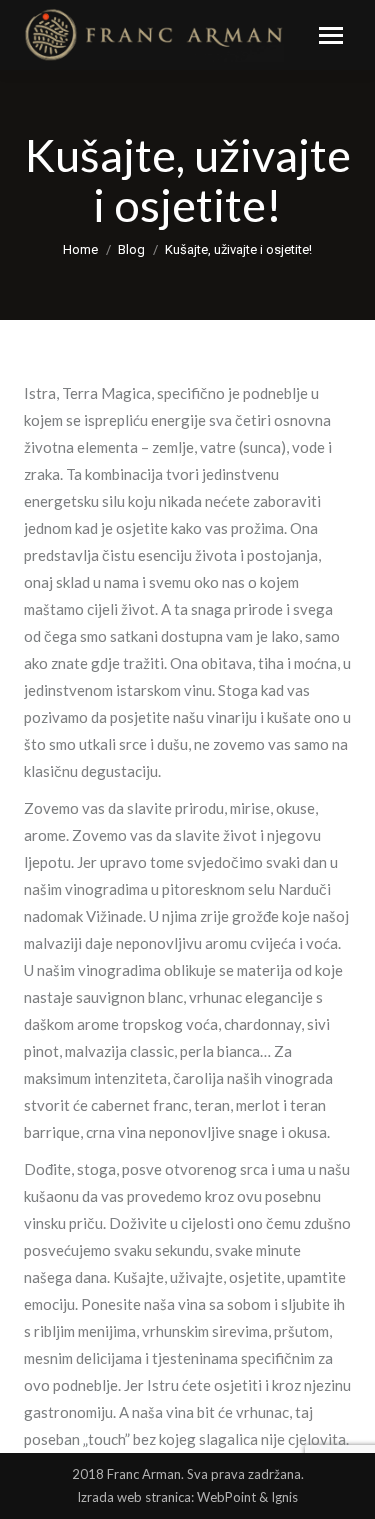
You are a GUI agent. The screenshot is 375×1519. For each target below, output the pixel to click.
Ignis (284, 1497)
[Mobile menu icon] (331, 35)
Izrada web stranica (134, 1497)
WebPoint (226, 1497)
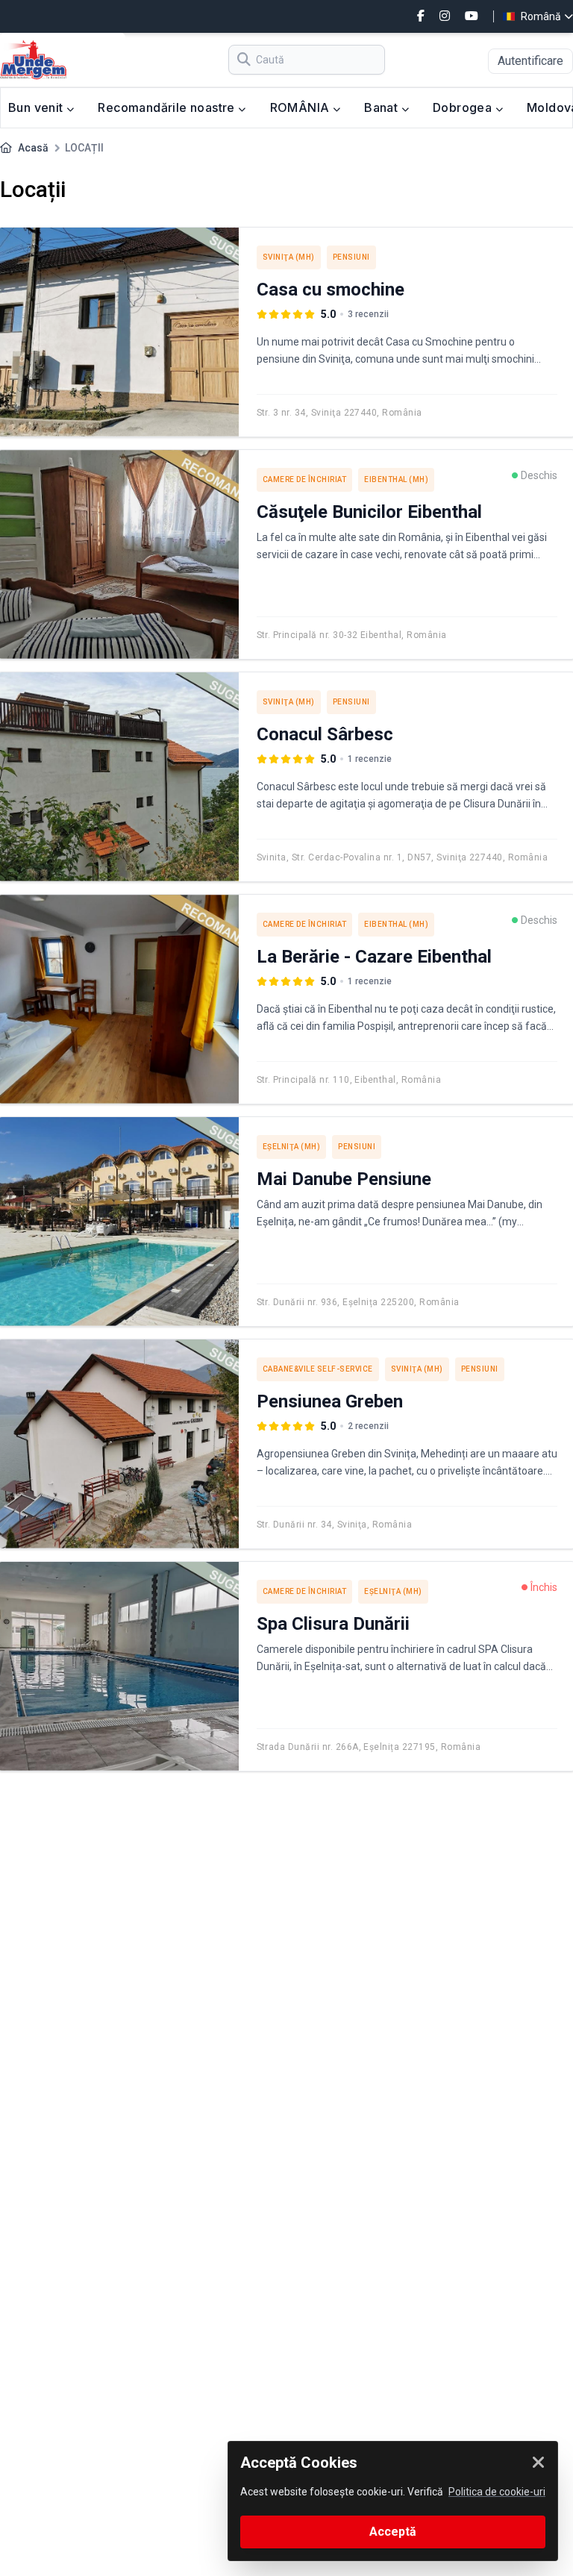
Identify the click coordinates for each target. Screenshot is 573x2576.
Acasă (33, 148)
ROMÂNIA (301, 107)
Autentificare (530, 61)
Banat (382, 107)
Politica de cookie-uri (496, 2492)
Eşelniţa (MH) (292, 1146)
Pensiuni (351, 257)
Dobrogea (464, 107)
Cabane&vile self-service (318, 1369)
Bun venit (37, 107)
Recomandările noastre (168, 107)
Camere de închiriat (305, 479)
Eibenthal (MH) (396, 479)
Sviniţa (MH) (289, 257)
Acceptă (392, 2532)
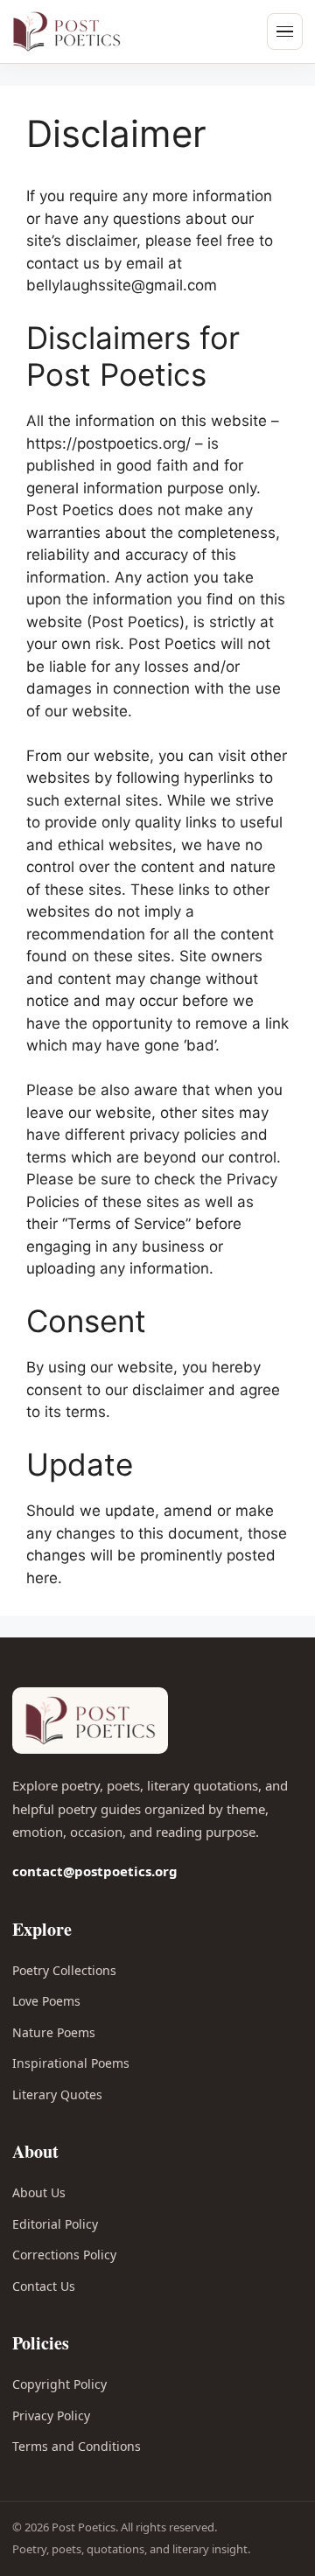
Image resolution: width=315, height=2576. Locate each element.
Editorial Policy (55, 2224)
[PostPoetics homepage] (91, 31)
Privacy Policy (51, 2415)
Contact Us (43, 2286)
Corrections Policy (64, 2254)
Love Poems (46, 2001)
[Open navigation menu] (285, 31)
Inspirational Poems (71, 2063)
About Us (39, 2192)
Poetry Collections (64, 1970)
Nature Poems (53, 2032)
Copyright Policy (59, 2384)
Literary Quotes (57, 2094)
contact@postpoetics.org (95, 1871)
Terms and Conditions (76, 2446)
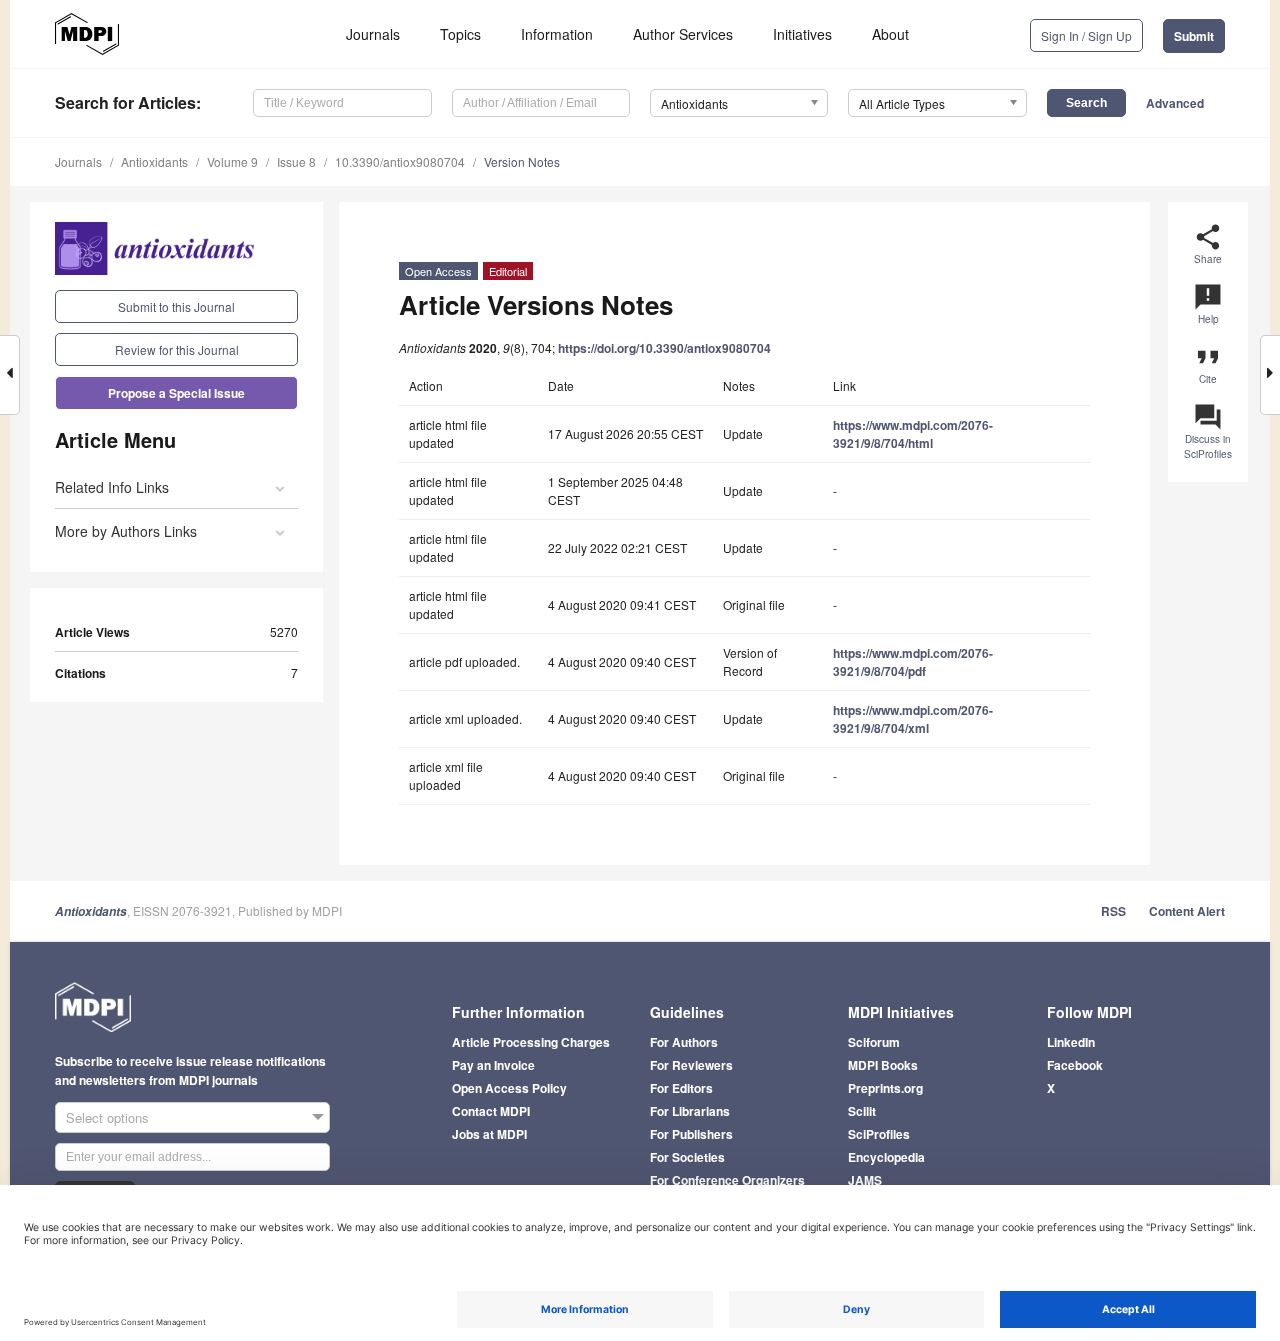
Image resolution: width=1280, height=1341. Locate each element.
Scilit (862, 1111)
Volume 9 (232, 161)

* [Task item]:
What is the number of lines above that contain the string "each"? Answer with the number alone.

* [Reply]:
4